うたかた日記

流れていく日々の中で感じるよしなしごとを綴ります。

原節子さんのこと

昭和を代表する映画女優原節子さんが9月5日に肺炎のため、95歳で亡くなっていたというニュースが流れました。
公表を遅らせたのは、「騒ぎにならないように、亡くなったことを公にするのは死後3か月経ってからにしてほしい」という原さんの意志によるものとか。
42歳で女優を引退、その後一切表舞台に出ることのなかった方らしい気遣いだなと思います。

「まだまだできるのに」と惜しまれながらも、きっぱりと第一線を退き、その後は公に姿を見せることはなかったので、原節子のイメージはいつまでも映画の中の美しい姿のまま、決して年をとることはありません。
過去を大切にしながら、しかし決してそこにしがみつくことなく潔く引く。
一つの見事な生き様で、あっぱれだと思います。

映画が銀幕と呼ばれ、スターと呼ばれる人がいた頃の、最後の女優さんだと思っていたので、今回の訃報を聞いてとても寂しいです…。

原節子といえば、なんといっても小津安二郎監督ですね。
「晩春」では父を一人残していくことが気がかりで、婚期を逃しつつある娘を。
東京物語」では、戦争に出征して亡くなった夫を思い、過去の思い出を大切に抱えながら生きる女性を。
「子どもは親の面倒をみるもの」「妻は夫に尽くすもの」という、過去の遺物になりつつある日本人的な美意識に殉じて日々を過ごす、淑やかで上品な女性を、あの日本人離れしたくっきりした美貌で印象深く演じていました。
小津さんの抑えた演出が効いていて、見終わったあとからじわじわとくる、素晴らしい作品です。

個人的には成瀬巳喜男監督の作品の原節子が好きです。
「めし」では結婚して5年。子どもはおらず、倦怠期を迎えて、ちっとも自分に関心を向けてくれなくなった夫にいらだち、もやもやと思案にくれる妻。
炊事に使う七輪を見つめながら、洗い物をしながら、など家事をこなしながら物思いにふける原節子の姿がとても美しいのです。

「驟雨」では、いまいち覇気がなくうだつのあがらない夫にいらいらし、喝をいれる妻。
買い物かごを提げて、近所に引っ越してきたばかりの年の近い奥さんと連れ立って商店街を歩き、「あそこのお店は高いのに品がよくないからやめたほうがいいわよ」などとアドバイスしたりする、とっても庶民的な奥さん姿が生き生きしていて素敵。

でも、個人的にもっとも好きなのは、「山の音」です。
川端康成の小説が原作で、この映画で原節子は、夫(上原謙)の浮気に密かに心傷つき、舅(山村聰)とお互いに心惹かれながらも、夫との間に出来た子をひっそりと堕して離婚し、新しい道を歩くことを選ぶ、芯の強い女性を演じています。
あらすじだけ書くと、かなり衝撃的ですが、原節子演じる菊子は、これらのことを自分の胸ひとつに収めて、表面は穏やかに、すべてひっそりと進めていきます。

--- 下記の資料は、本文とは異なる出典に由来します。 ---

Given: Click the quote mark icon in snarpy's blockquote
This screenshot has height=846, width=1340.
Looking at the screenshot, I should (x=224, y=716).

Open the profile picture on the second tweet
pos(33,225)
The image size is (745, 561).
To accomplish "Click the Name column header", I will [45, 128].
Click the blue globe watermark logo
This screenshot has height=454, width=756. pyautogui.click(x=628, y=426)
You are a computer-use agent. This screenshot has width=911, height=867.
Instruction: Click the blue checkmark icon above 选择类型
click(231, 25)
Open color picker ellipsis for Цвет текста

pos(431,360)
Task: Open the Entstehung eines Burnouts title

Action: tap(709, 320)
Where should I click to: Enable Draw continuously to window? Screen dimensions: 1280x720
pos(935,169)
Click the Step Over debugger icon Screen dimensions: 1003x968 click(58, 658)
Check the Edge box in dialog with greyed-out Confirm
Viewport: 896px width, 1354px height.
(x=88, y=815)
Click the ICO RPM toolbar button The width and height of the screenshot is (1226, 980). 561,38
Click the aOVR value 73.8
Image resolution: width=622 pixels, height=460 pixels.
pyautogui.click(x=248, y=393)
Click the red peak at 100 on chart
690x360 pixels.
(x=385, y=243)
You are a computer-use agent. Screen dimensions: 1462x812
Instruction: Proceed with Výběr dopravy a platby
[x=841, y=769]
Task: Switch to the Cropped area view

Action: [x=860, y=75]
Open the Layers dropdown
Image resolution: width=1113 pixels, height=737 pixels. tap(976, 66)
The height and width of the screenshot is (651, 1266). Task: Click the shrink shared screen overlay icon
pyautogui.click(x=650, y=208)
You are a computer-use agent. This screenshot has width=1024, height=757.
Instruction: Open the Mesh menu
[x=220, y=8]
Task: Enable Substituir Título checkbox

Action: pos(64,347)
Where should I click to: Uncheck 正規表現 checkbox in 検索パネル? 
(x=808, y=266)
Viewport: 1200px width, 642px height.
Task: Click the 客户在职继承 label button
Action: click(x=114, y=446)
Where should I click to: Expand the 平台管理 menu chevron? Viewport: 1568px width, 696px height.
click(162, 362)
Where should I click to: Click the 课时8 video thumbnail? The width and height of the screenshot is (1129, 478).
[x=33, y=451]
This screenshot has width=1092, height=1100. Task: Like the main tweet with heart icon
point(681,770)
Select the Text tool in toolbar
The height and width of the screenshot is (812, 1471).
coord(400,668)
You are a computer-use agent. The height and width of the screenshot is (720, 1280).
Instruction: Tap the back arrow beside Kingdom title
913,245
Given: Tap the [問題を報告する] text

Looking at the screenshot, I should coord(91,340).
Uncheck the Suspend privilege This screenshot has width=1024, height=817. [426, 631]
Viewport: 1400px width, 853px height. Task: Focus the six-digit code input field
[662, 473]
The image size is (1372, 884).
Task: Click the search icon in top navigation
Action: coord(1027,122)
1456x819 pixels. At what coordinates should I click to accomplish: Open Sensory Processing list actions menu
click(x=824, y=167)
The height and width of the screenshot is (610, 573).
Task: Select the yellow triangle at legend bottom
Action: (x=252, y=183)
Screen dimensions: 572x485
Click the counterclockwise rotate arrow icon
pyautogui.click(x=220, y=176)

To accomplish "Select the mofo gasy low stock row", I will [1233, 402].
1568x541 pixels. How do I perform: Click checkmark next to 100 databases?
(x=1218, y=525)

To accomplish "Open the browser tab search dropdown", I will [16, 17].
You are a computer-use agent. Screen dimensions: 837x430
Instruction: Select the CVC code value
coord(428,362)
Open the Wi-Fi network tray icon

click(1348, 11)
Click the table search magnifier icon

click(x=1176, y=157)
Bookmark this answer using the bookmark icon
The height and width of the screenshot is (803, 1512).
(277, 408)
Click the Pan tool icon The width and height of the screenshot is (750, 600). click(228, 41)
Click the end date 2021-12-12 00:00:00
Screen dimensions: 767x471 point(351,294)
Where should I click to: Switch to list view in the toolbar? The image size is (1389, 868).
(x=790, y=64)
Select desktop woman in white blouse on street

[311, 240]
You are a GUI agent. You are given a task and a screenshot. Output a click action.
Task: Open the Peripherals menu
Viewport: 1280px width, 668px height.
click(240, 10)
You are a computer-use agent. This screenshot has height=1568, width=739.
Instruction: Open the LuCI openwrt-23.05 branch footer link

菊子が鼻血を出して狼狽する場面があるんですが、このシーンの原節子の色っぽいこと。
また、舅役の山村聰と交わす目線や表情だけでのやりとりも、なんともいえない色気があって、すごく素敵なんです。
台詞がなくても、表情や仕草、佇まいにとてもいろんなものが滲んでいて、静かで穏やかなんですが、なかにものすごく熱いものを秘めている女性を見事に生きています。

そしてラストシーン。
冬枯れの並木道を舅と歩きながら、会話を交わすんですが、この場面がとても美しいのです。
菊子は夫と離婚したので、舅とはこれきりもう会うことはない。
二人の別れの場面。
コートを着てすっと立つ二人の後ろに、きっちりと並ぶ木々。
画面全体に死や老い、喪失のイメージが濃密に詰まっていて、本当に美しいシーンです。

亡くなられたのはとても残念ですが、これを機に、これまで昔の日本映画を見たことのなかった人たちが、女優・原節子の素晴らしさに触れてくれるといいなぁと思います。